Harrison is originally unenthusiastic about the arrangement, but soon he develops a tenderness for Jenny after spending time to get to know her. Little Jenny decides to play matchmaker for Harrison and Holly, a beautiful woman he admires who frequently visits the same coffee shop as Harrison and Jenny.

Harrison tells stories for Jenny about Mr. Dodo—her favorite stuffed animal. Jenny secretly records them and gets Holly to transcribe the books, and they submit them to his publisher. Harrison accidentally discovers that he is Jenny's father after he views Jenny's birth certificate. Jenny's mother returns early and takes her away. Harrison tries to find a job in order to have financial stability and be eligible for custody of Jenny. Harrison tries to get custody of Jenny instead of her uncaring mother. The publisher contacts and contracts him for the Mr. Dodo series, which becomes a publishing success. Despite this, the judge grants custody to Melissa. After the hearing, Melissa and Jenny had an argument in which Jenny is slapped, causing her to cry and run to her room. However, Melissa later realizes that she was wrong and returns Jenny to Harrison. The scene ends with Jenny, Holly and Harrison at the bookstore signing autographs to the kids.

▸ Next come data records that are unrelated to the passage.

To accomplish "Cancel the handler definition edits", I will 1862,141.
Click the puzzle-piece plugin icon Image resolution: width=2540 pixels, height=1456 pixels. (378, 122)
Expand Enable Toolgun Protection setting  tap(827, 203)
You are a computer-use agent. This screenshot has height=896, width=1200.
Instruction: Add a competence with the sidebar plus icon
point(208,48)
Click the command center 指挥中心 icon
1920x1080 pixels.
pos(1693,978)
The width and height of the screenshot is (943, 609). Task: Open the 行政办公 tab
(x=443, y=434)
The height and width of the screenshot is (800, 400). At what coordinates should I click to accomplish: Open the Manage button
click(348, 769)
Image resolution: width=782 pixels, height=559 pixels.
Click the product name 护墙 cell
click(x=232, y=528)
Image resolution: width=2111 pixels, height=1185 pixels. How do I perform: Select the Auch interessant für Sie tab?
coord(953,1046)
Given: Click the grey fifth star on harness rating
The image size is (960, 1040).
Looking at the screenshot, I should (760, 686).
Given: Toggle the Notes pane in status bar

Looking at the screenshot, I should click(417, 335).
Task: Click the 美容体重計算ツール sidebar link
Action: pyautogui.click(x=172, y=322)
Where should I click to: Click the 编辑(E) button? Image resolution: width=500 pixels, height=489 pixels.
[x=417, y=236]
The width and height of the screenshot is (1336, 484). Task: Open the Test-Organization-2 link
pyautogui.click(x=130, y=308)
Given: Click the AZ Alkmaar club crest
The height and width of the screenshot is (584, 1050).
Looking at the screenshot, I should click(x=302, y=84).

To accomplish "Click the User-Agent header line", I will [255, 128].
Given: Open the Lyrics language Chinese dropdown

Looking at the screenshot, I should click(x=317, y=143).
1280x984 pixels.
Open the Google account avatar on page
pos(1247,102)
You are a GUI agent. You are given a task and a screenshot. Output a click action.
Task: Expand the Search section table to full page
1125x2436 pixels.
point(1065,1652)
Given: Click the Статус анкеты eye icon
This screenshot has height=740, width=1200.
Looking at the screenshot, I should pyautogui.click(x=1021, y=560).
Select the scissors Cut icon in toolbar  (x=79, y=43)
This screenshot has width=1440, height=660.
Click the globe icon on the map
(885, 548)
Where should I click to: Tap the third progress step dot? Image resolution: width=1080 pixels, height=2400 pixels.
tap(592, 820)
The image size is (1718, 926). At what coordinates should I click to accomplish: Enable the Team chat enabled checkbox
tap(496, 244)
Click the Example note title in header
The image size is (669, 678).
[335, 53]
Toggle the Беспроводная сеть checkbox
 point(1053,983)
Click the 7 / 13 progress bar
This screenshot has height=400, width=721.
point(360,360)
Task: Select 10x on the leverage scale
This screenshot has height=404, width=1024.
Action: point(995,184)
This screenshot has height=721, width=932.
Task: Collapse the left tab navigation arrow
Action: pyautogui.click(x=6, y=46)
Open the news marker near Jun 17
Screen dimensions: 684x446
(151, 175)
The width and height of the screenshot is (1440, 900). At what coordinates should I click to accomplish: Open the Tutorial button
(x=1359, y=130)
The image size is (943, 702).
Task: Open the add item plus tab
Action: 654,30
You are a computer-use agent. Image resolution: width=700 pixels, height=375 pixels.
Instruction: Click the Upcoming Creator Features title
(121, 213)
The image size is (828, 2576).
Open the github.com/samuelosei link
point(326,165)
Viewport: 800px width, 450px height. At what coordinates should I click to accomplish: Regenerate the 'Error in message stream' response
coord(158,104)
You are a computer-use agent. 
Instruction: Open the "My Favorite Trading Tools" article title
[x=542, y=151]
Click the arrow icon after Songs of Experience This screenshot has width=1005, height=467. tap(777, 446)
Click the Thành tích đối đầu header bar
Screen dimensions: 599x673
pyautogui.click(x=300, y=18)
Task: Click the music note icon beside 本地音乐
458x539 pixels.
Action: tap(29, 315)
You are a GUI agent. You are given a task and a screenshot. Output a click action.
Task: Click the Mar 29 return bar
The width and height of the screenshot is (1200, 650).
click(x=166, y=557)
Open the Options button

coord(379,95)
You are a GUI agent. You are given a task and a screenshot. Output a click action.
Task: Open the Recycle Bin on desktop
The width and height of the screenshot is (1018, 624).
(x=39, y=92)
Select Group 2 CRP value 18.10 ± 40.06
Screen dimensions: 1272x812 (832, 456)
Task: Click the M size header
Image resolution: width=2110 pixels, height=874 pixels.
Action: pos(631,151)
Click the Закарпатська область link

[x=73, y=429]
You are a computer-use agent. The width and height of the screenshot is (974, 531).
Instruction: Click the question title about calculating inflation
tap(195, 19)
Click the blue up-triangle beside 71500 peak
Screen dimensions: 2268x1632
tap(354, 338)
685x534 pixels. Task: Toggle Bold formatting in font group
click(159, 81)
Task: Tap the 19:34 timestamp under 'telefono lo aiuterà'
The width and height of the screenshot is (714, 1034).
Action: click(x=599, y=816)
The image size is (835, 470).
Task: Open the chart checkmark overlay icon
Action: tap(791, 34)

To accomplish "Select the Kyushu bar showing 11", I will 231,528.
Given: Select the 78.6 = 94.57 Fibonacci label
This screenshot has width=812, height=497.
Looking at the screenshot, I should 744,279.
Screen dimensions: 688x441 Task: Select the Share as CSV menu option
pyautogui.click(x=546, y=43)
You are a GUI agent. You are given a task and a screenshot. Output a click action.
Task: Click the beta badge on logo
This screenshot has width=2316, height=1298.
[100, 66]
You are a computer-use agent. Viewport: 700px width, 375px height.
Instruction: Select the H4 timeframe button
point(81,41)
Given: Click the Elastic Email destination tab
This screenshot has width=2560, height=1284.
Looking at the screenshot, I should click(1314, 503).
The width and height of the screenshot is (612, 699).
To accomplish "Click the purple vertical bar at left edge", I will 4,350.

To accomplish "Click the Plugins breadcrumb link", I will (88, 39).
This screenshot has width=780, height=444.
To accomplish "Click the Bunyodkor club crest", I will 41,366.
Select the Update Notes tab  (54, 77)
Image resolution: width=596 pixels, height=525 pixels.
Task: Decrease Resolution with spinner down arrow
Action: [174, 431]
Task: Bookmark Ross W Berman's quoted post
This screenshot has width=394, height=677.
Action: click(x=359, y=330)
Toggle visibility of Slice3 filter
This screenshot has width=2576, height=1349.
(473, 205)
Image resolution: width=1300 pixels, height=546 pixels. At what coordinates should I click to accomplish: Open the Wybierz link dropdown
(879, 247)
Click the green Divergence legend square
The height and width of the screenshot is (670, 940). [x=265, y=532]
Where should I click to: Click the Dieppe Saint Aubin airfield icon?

During the 'end credits', Mr. Dodo waves to the audience.

==Production==

- Most of the film was shot on location in Ottawa, Ontario, Canada in July and August 1998. Some of the locations were the Canal Ritz Restaurant, Thunderbird Mini-golf and Go-Karts, The Supreme Court of Canada, and the Chapters location at the Pinecrest Shopping Centre. The scenes featuring Casey Kasem were filmed in a studio at CTV Ottawa.
- A scene was scheduled to be filmed with Jim Varney but was cancelled due to Yasmine Bleeth's agent refusing to allow her to be in a movie with him. Ultimately his part was played by a local actor in Ottawa as head of the go-kart track.
- Jay Leno was in talks to play the talk show host, but Casey Kasem ended up filling the role.
- The Ottawa Citizen had an ad to find extras for the film. Anyone interested was asked to write a short letter and fax it in. From those, extras were chosen for filming throughout the film.
- Glen Kulka, former football player and wrestler, moonlighted as security on the set.
- A film premiere was held at the Coliseum Theatres on Carling Avenue the year after filming. Bryan Michael Stoller and Emily Mae Young were in attendance.

== Reception ==
The Canadian website Media Film assessed the film as follows: "TV film recycling worn-out recipes without much effort. Routine direction. Average acting." while El País described it as "A typical sentimental exercise targeting the usual audience." A review at Dove.org stated: "This movie is a charming story of love and romance, along with the bond that grows between a father and a daughter. In today’s world there are many children that don’t find the closeness to one parent or the other."